- _TO DO_: Everything in the listing must be repeated word for word.

- _EXTRACTED DATA_:
::::::

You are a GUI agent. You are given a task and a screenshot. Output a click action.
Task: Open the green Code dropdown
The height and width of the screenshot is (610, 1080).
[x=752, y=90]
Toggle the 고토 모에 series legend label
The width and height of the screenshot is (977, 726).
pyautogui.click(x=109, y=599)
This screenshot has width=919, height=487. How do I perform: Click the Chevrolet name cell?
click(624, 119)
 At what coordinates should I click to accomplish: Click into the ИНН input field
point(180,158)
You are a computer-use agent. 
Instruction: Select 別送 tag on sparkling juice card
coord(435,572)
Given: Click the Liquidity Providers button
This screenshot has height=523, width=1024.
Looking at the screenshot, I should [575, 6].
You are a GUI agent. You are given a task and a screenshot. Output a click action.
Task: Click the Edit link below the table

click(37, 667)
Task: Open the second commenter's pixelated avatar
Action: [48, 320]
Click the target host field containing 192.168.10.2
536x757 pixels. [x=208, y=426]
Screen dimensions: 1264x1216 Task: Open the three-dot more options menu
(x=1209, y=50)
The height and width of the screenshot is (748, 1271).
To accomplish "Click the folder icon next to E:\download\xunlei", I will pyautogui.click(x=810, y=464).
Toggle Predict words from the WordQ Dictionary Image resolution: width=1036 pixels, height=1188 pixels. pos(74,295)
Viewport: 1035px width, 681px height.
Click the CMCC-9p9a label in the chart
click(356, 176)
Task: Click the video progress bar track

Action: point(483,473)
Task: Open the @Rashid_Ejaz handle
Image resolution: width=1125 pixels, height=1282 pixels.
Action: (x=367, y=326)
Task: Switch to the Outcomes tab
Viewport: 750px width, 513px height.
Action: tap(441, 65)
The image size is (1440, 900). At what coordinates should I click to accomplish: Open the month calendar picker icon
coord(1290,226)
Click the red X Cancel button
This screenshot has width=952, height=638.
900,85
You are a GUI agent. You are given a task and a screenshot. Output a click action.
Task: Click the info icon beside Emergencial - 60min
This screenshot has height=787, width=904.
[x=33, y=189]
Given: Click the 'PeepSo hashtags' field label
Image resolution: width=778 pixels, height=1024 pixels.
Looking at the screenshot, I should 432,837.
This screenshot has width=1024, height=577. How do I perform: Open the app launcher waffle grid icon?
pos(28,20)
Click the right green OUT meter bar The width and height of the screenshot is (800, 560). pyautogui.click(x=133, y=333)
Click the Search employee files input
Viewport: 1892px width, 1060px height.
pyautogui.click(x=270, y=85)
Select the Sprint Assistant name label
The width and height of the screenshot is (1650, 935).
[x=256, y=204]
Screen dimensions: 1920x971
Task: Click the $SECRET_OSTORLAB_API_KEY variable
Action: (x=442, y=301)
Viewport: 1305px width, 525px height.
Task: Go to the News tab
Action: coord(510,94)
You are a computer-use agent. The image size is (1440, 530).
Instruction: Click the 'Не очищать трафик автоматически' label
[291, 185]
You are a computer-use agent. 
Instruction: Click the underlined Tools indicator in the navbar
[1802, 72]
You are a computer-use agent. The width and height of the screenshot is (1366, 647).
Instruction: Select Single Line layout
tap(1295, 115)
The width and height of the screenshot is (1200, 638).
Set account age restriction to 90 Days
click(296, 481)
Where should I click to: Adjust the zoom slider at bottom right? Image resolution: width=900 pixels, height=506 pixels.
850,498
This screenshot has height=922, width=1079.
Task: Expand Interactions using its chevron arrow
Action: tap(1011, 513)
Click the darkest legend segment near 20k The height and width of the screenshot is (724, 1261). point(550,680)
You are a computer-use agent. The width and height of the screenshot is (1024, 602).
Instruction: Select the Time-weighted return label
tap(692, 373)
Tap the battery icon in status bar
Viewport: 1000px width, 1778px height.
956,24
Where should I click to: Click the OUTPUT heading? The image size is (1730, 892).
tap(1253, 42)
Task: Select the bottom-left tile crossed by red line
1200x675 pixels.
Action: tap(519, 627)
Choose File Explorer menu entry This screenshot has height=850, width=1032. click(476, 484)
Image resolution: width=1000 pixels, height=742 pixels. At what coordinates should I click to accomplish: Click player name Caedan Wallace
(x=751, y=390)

::::::

- _RESPONSE FOR THIS EXERCISE_:
You are a GUI agent. You are given a task and a screenshot. Output a click action.
Task: Open the green Code dropdown
The height and width of the screenshot is (610, 1080).
[x=752, y=90]
Toggle the 고토 모에 series legend label
The width and height of the screenshot is (977, 726).
pyautogui.click(x=109, y=599)
This screenshot has width=919, height=487. How do I perform: Click the Chevrolet name cell?
click(624, 119)
 At what coordinates should I click to accomplish: Click into the ИНН input field
point(180,158)
You are a computer-use agent. 
Instruction: Select 別送 tag on sparkling juice card
coord(435,572)
Given: Click the Liquidity Providers button
This screenshot has height=523, width=1024.
Looking at the screenshot, I should [575, 6].
You are a GUI agent. You are given a task and a screenshot. Output a click action.
Task: Click the Edit link below the table

click(37, 667)
Task: Open the second commenter's pixelated avatar
Action: [48, 320]
Click the target host field containing 192.168.10.2
536x757 pixels. [x=208, y=426]
Screen dimensions: 1264x1216 Task: Open the three-dot more options menu
(x=1209, y=50)
The height and width of the screenshot is (748, 1271).
To accomplish "Click the folder icon next to E:\download\xunlei", I will pyautogui.click(x=810, y=464).
Toggle Predict words from the WordQ Dictionary Image resolution: width=1036 pixels, height=1188 pixels. pos(74,295)
Viewport: 1035px width, 681px height.
Click the CMCC-9p9a label in the chart
click(356, 176)
Task: Click the video progress bar track

Action: point(483,473)
Task: Open the @Rashid_Ejaz handle
Image resolution: width=1125 pixels, height=1282 pixels.
Action: (x=367, y=326)
Task: Switch to the Outcomes tab
Viewport: 750px width, 513px height.
Action: tap(441, 65)
The image size is (1440, 900). At what coordinates should I click to accomplish: Open the month calendar picker icon
coord(1290,226)
Click the red X Cancel button
This screenshot has width=952, height=638.
900,85
You are a GUI agent. You are given a task and a screenshot. Output a click action.
Task: Click the info icon beside Emergencial - 60min
This screenshot has height=787, width=904.
[x=33, y=189]
Given: Click the 'PeepSo hashtags' field label
Image resolution: width=778 pixels, height=1024 pixels.
Looking at the screenshot, I should 432,837.
This screenshot has width=1024, height=577. How do I perform: Open the app launcher waffle grid icon?
pos(28,20)
Click the right green OUT meter bar The width and height of the screenshot is (800, 560). pyautogui.click(x=133, y=333)
Click the Search employee files input
Viewport: 1892px width, 1060px height.
pyautogui.click(x=270, y=85)
Select the Sprint Assistant name label
The width and height of the screenshot is (1650, 935).
[x=256, y=204]
Screen dimensions: 1920x971
Task: Click the $SECRET_OSTORLAB_API_KEY variable
Action: (x=442, y=301)
Viewport: 1305px width, 525px height.
Task: Go to the News tab
Action: coord(510,94)
You are a computer-use agent. The image size is (1440, 530).
Instruction: Click the 'Не очищать трафик автоматически' label
[291, 185]
You are a computer-use agent. 
Instruction: Click the underlined Tools indicator in the navbar
[1802, 72]
You are a computer-use agent. The width and height of the screenshot is (1366, 647).
Instruction: Select Single Line layout
tap(1295, 115)
The width and height of the screenshot is (1200, 638).
Set account age restriction to 90 Days
click(296, 481)
Where should I click to: Adjust the zoom slider at bottom right? Image resolution: width=900 pixels, height=506 pixels.
850,498
This screenshot has height=922, width=1079.
Task: Expand Interactions using its chevron arrow
Action: tap(1011, 513)
Click the darkest legend segment near 20k The height and width of the screenshot is (724, 1261). point(550,680)
You are a computer-use agent. The width and height of the screenshot is (1024, 602).
Instruction: Select the Time-weighted return label
tap(692, 373)
Tap the battery icon in status bar
Viewport: 1000px width, 1778px height.
956,24
Where should I click to: Click the OUTPUT heading? The image size is (1730, 892).
tap(1253, 42)
Task: Select the bottom-left tile crossed by red line
1200x675 pixels.
Action: tap(519, 627)
Choose File Explorer menu entry This screenshot has height=850, width=1032. click(476, 484)
Image resolution: width=1000 pixels, height=742 pixels. At what coordinates should I click to accomplish: Click player name Caedan Wallace
(x=751, y=390)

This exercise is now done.